On most motorcycles, space restriction doesnít permit to fit a bulky starter with a solenoid.  Manufacturers have adopted 2 other solutions: an electric motor in conjunction with a free wheel and/or a sprag clutch. This is not new as 40 years ago the English and Italian bike had already fitted their electric starter with this system .
However, because of the physical layout of the cylinders leaving plenty of room on the top of the engine,  some bikes like the BMW R series (flat twins) and  Moto Guzzi (V twins) are fitted with a starter and solenoid.

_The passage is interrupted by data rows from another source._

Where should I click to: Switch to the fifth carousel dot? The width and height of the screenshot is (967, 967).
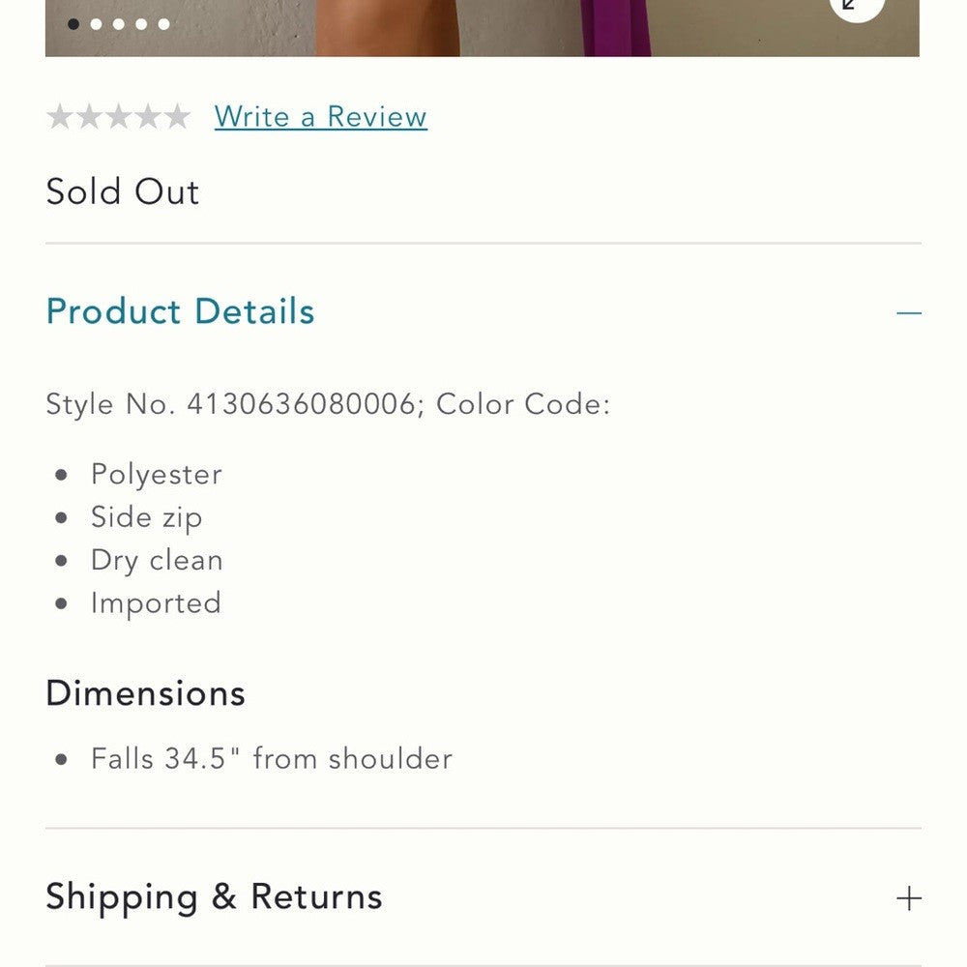pyautogui.click(x=164, y=24)
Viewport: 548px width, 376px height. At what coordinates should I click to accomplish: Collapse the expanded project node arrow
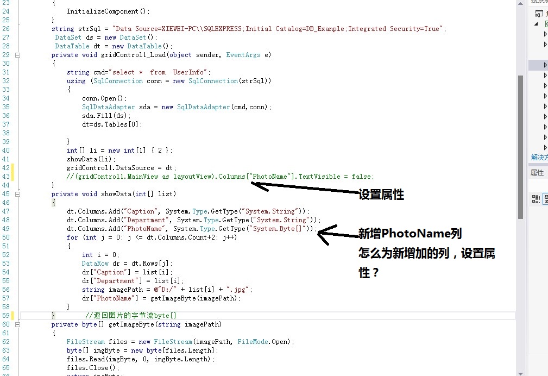(537, 24)
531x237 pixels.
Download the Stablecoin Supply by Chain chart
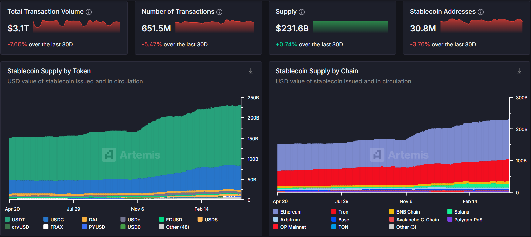519,71
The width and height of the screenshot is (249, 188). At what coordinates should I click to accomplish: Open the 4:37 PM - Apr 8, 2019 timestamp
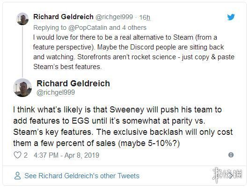pyautogui.click(x=66, y=155)
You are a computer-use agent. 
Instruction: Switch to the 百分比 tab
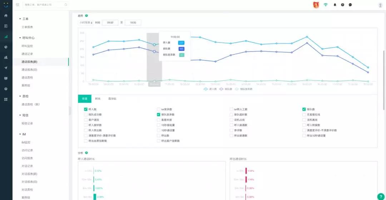112,99
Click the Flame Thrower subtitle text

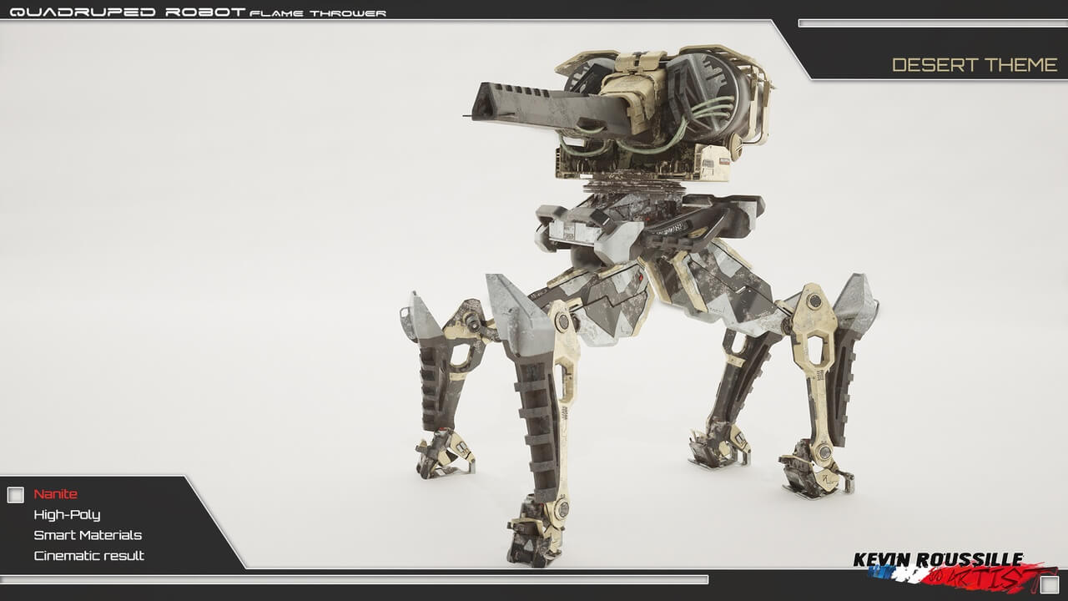point(318,13)
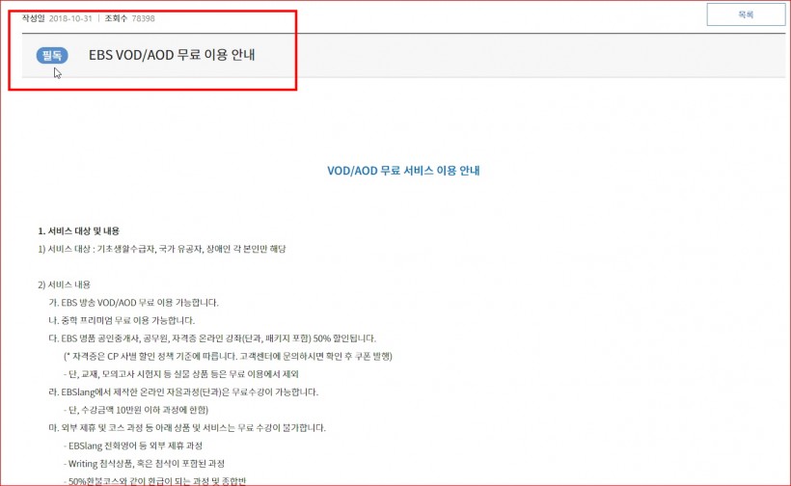Click item 라. EBSlang 온라인 자율과정
791x486 pixels.
[183, 392]
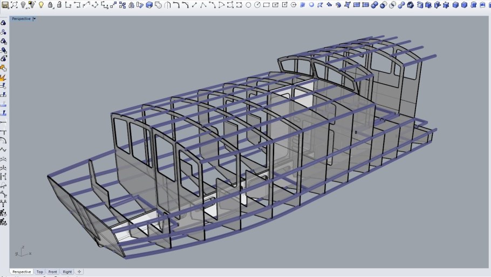Click the Zoom extents magnifier icon

click(x=14, y=5)
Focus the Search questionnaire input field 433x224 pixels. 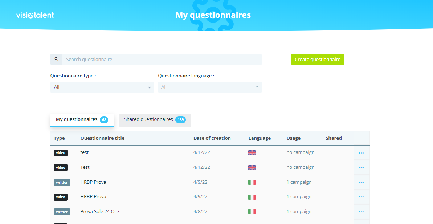click(162, 60)
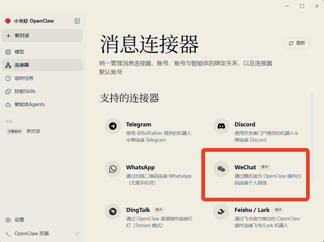Click the red lobster OpenClaw logo
Screen dimensions: 324x242
(8, 21)
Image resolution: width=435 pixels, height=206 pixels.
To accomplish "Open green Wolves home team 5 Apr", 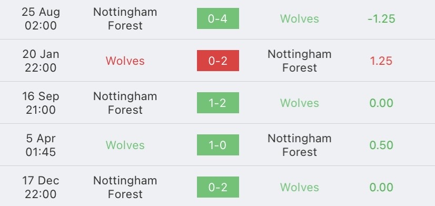I will click(x=125, y=145).
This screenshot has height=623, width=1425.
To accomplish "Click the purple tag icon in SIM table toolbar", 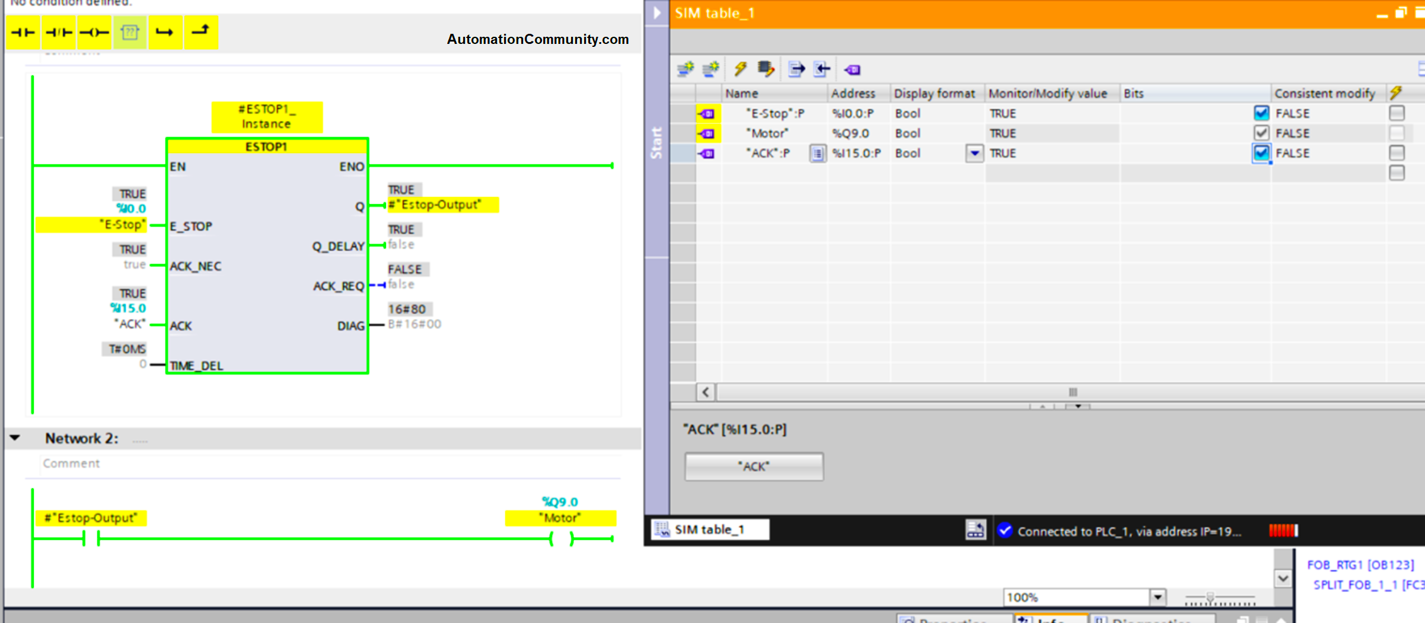I will pyautogui.click(x=852, y=70).

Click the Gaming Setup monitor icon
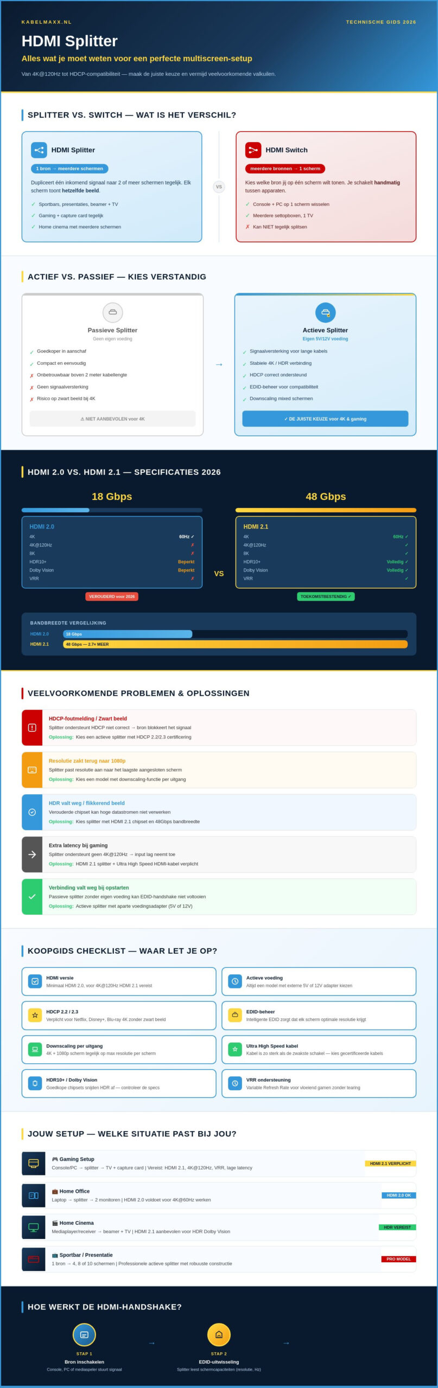[34, 1164]
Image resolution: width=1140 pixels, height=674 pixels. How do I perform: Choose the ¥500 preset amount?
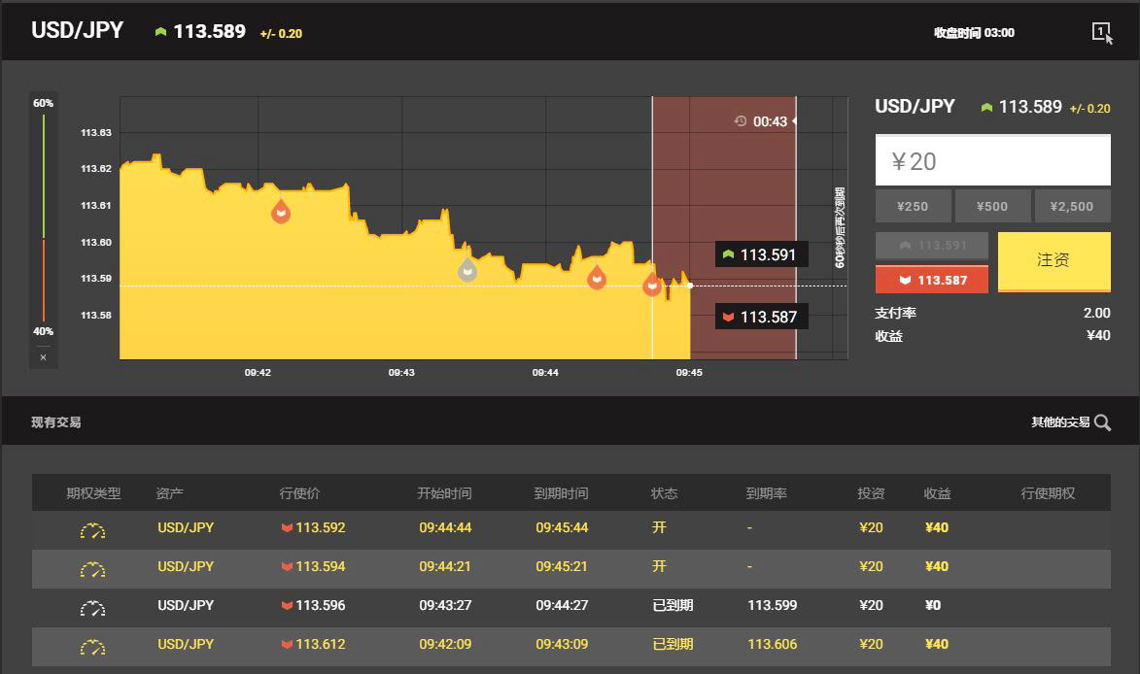click(x=992, y=206)
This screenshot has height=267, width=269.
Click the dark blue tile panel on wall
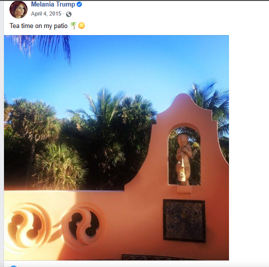(185, 221)
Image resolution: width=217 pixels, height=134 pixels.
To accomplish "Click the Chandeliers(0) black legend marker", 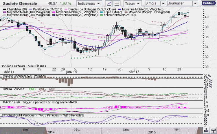I will (4, 10).
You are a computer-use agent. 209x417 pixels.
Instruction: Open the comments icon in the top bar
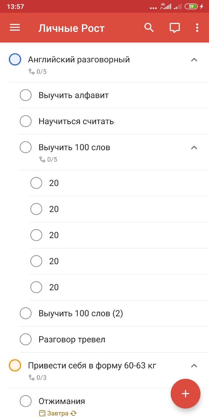point(175,27)
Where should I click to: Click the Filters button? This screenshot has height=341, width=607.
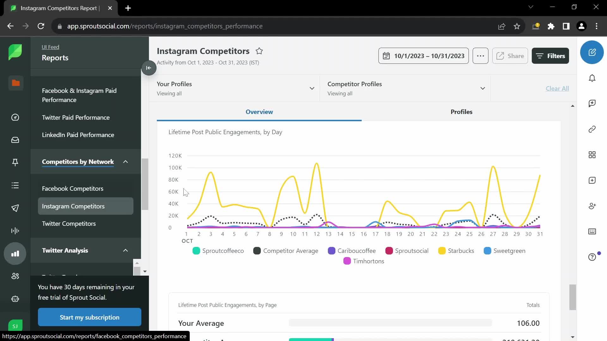click(x=552, y=55)
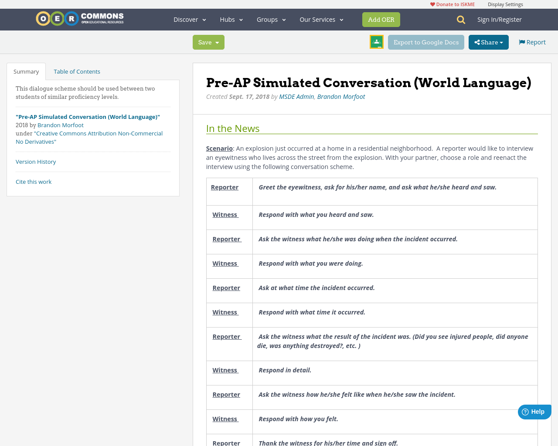
Task: Switch to the Table of Contents tab
Action: (x=77, y=71)
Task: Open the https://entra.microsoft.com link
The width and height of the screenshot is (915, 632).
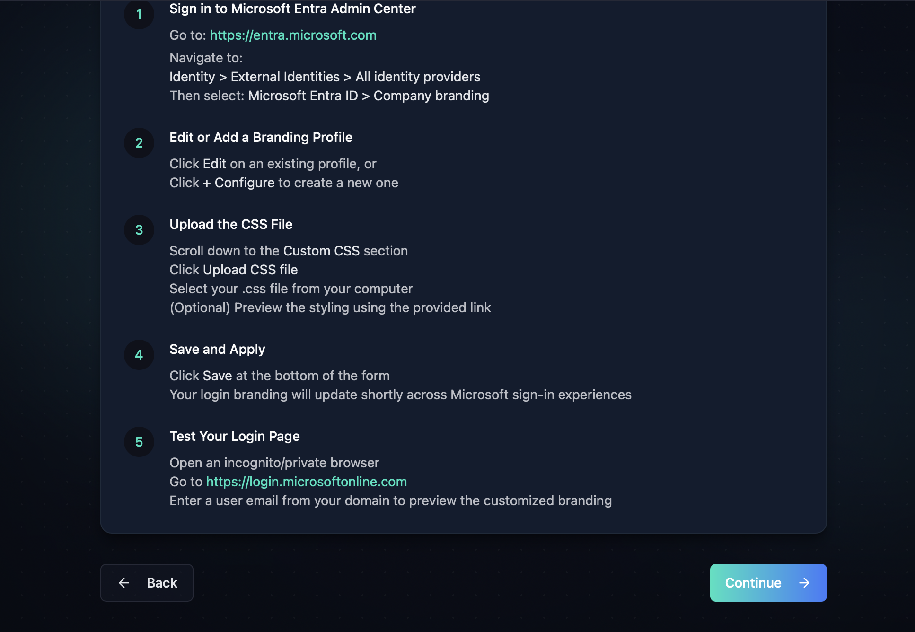Action: pos(293,35)
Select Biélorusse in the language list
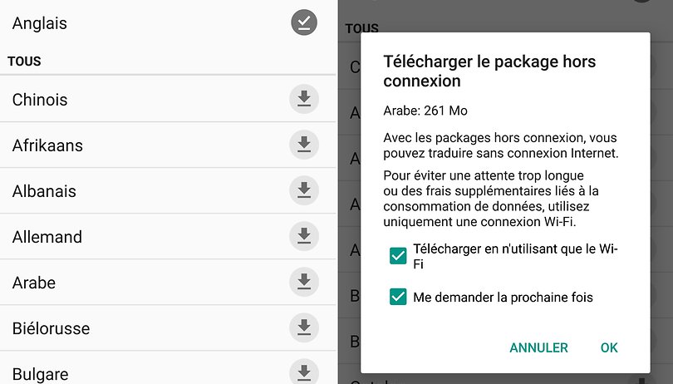 point(168,328)
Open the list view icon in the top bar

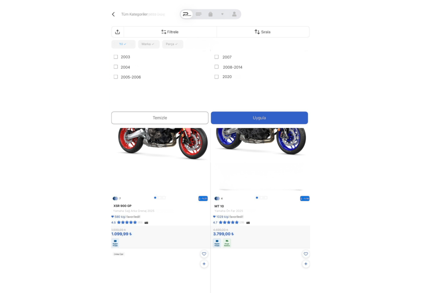pos(199,14)
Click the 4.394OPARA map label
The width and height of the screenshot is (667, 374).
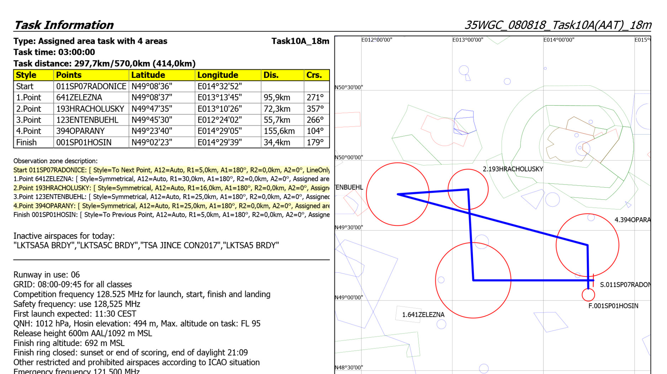tap(632, 220)
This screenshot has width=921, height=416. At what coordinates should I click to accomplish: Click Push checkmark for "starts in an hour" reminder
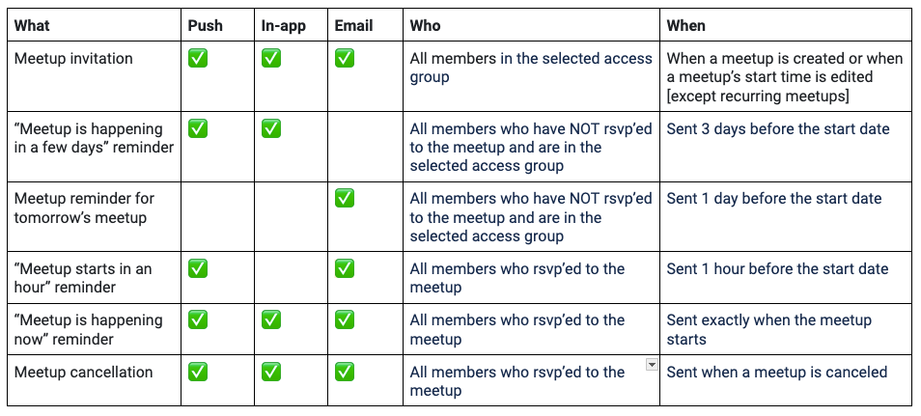pos(198,268)
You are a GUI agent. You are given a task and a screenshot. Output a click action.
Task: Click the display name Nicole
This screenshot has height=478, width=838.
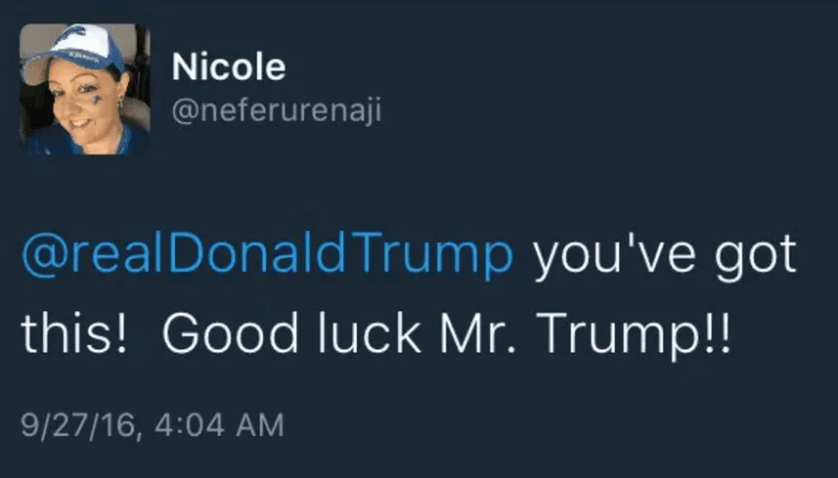[228, 67]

On the early K100 (1984), BMW used a free wheel to drive the crankshaft from the starter. The free wheel had only 3 rollers and was quickly replaced in 1985 with a sprag clutch.
How did it work?
The small springs keep the rollers lightly in contact with the outer ring.
When the inner ring is rotating CW, the rollers are pushed against the slanted ramps creating a binding between the inner and outer rings.
When turning CCW, the binding is released and the small springs will give just enough pressure on the rollers to have them dragging against the outer ring but not locking the 2 rings together.

From 1985 on, BMW adopted another solution for the K100: the sprag clutch.
What is a sprag?
The English dictionary defines it as a piece of wood or metal wedged beneath a wheel or between spokes to keep a vehicle from rolling.

The sprag clutch is working on the same principle as the free wheel (friction and binding) but in stead of rollers, it uses metal wedges.  When the inner race is turning CCW, it will drag and tilt the sprags and subsequently lock the inner and outer races together.
The starter is not mounted on the sprag clutch.  A set of intermediate gears reduce its speed and increase its torque. The intermediate gear is what is driving the inner ring of the sprag clutch. The outer race is linked to the crankshaft.
When the outer race (crankshaft) is turning at a higher rpm than the inner one (starter), the pressure on the sprags is released. The small springs are keeping enough pressure on the sprags to have them dragging  on the inner race.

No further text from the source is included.